见那赵都安终于走了,尤氏抖擞精神,胆气愈发壮了,淡淡道:

“侄女啊,有些话呢,婶娘说着或不中听,但你在这家中,未免有些不像个主母了。养不教,父之过,孩子父亲没了,你这个当娘的也该担起责来,怎么容许他们这样?都是该狠狠地管束着。”

尤金花笑容僵硬,想要解释:“其实……”

尤氏打断她,高高在上的语气:

“长辈说话,晚辈静听,这是咱们尤家的规矩,你莫不是离家太久,忘了?”

尤金花语塞,只好垂下头,默然不语。

尤氏语气稍有缓和:

“当然,这不怪你,你可是咱们尤氏的小姐,当初下嫁给个军汉,便已是亏了,这赵家也是个行伍之家,不讲规矩,礼仪粗鄙,倒也正常。

你也莫要嫌婶娘的话难听,都是为你好,盼儿也就罢了,终归是女子,早晚要嫁人的,可你那继子,我看对你倒是没什么畏惧,这怎么行?

主母要拿起架子,不然的话,日后他是要翻天的,夫死从子那一套,都是糊弄小门小户的,按说,是他赵家高攀了咱们……”

“适可而止!”

旁边,尤展德皱眉,觉得妻子用力过猛了。

当即唱起红脸,呵斥妻子,转而对侄女柔声道:

“你婶娘就这般性子,不要理她,如今你入了赵家,便是赵家人,我虽是你二叔,但也是外人……”

尤金花有些感动:

“二叔这是什么话,终归是血浓于水……”

尤展德虚伪地笑道:

“侄女还认我这个做叔叔的就好,只是担心,这番令你难做。”

尤金花见他欲言又止,道:

“二叔有什么话,直说便好。”

尤展德一拍大腿,叹道:

“倒也没什么,只是我们此番入京,本来是看看你,顺便也为家中生意找找门路,西域的生意愈发难做了。

这两日,倒是听闻,朝廷力推新政,似要划定地方开市,准许部分商贾加入……二叔的意思,是想托你问问大郎,是否有门路,能帮帮家族。”

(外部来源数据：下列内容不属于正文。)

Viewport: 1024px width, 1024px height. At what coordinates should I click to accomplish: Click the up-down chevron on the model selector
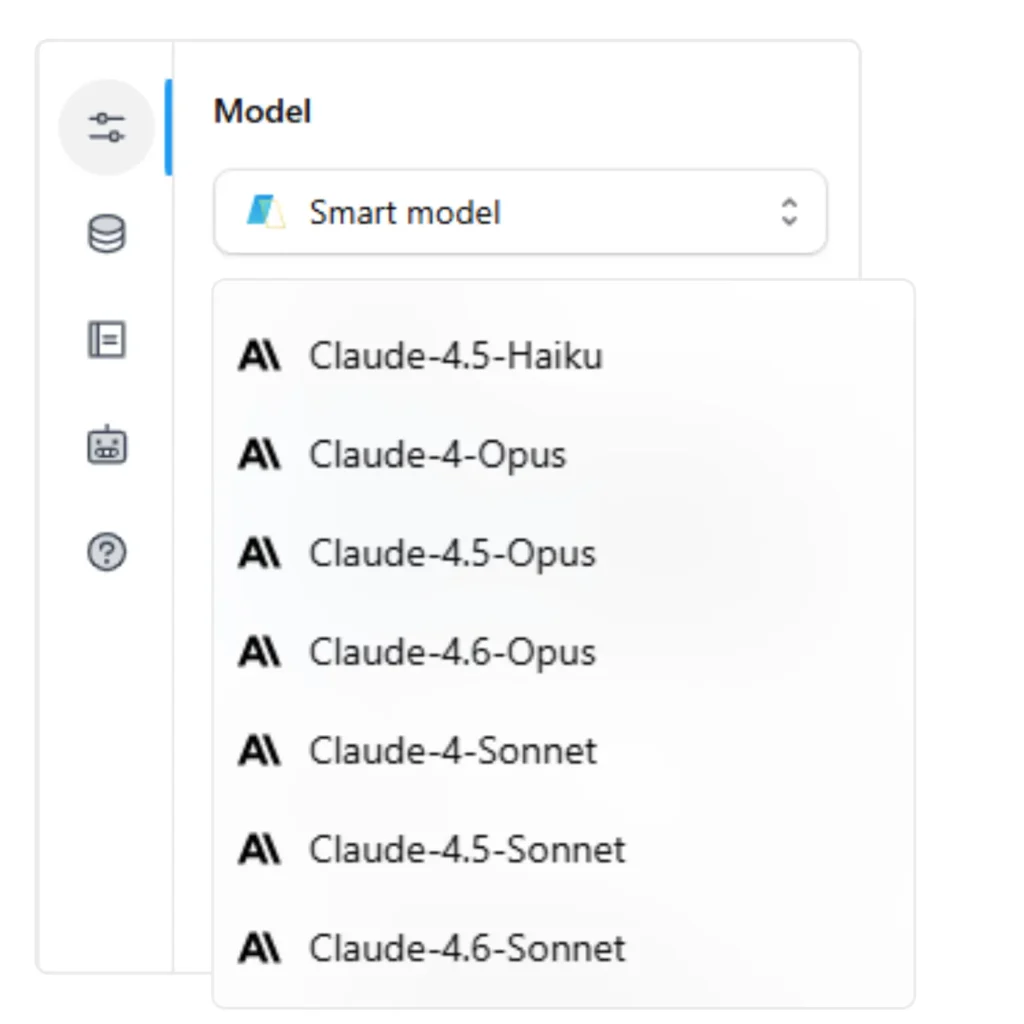click(789, 211)
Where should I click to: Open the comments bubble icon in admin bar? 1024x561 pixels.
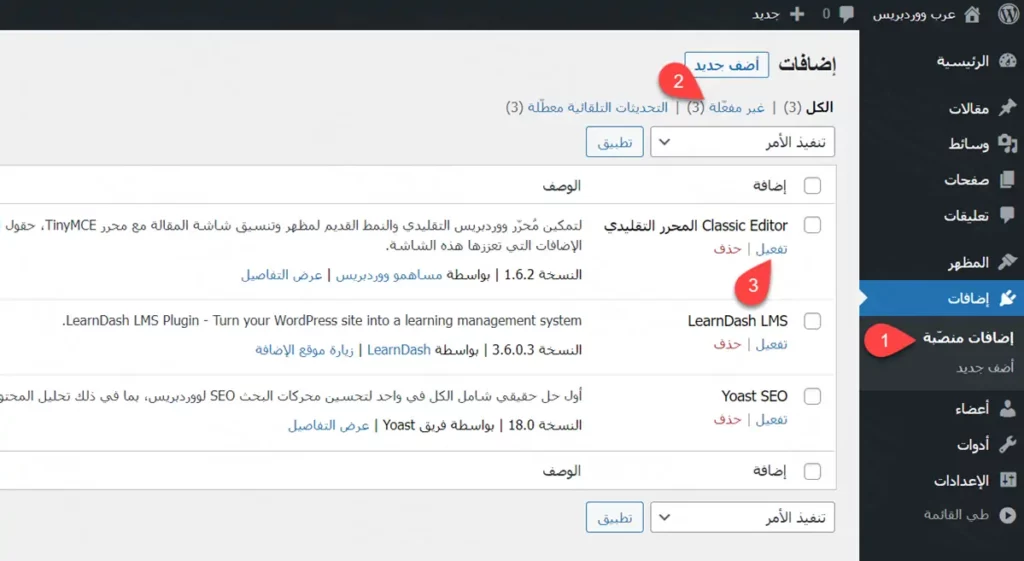(846, 14)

“这……”尤金花瞬间冷静了,心中涌起的少许感动戛然而止。

她不傻,也知道家人登门,是有所求。

但二叔一家今日进门后的表现,到现在,二叔如此直接地提出要求。

还是“新政开市”这种牵扯利益极大的要求,她再顾念亲情,也知道有些过分了。

“二叔说笑了,新政那是何等大事,如何是能随便插手的。”尤金花婉拒道。

虽然,她隐隐知道,以大郎如今的地位,若愿帮,想必也不难。

毕竟新政就是大郎提出的……

但,尤金花不可能为了自己的娘家,就让继子为难,她做不出这种不要脸的事。

“这样吗?以大郎和圣人的关系,只这点事,应当不难吧。”尤展德怀疑道。

尤金花摇了摇头,看向一桌子好菜,道:

“吃饭吧,再不吃该凉了。”

见状,尤氏脸上装出的笑容也渐渐敛去,有种自己努力半天,一无所获的失望。

瞥了眼容貌比自己好了太多,一副柔弱姿态的侄女,声音也冷了下来,一摔筷子:

“合着我们千里迢迢,从西平赶过来,就是为了蹭你这一顿饭咯?”

又刻意叹道:

“终归是嫁出去的女人,泼出去的水,飞黄腾达了,便不顾情分了。”

尤展德不悦道:“说的什么话?”

尤氏冷笑:“不是么?亏的你一直心心念念这侄女,还上门探望,半点忙都不愿帮。”

尤展德沉声道:“也是事太大,大郎为难。”

尤氏说道:“在家时,听人从京城传信回来,说赵家大郎如何了得,如今看来,都是大话。”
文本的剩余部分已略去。